→ **Task item**
Rewrite every line of the records from the one containing "has width=750, height=600." down to the one containing "colorbar-tick-label: 0.6 is", substituting "image" for "screenshot" and changing nothing else.

→ **Available data**
BEGIN

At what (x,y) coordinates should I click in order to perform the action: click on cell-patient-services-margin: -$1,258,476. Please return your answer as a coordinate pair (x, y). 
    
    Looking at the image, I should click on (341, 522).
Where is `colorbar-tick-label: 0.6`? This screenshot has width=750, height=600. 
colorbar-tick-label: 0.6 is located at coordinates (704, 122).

END
BEGIN

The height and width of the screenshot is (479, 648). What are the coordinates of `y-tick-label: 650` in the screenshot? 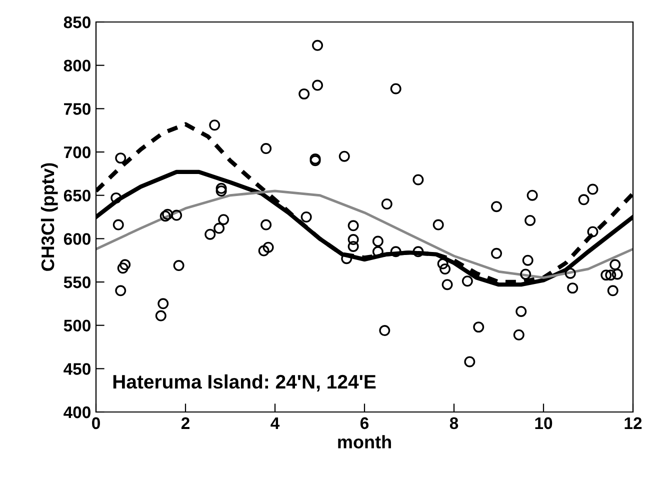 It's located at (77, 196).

END

→ **Exercise response**
Where is `colorbar-tick-label: 0.6`? This image has width=750, height=600. 
colorbar-tick-label: 0.6 is located at coordinates (704, 122).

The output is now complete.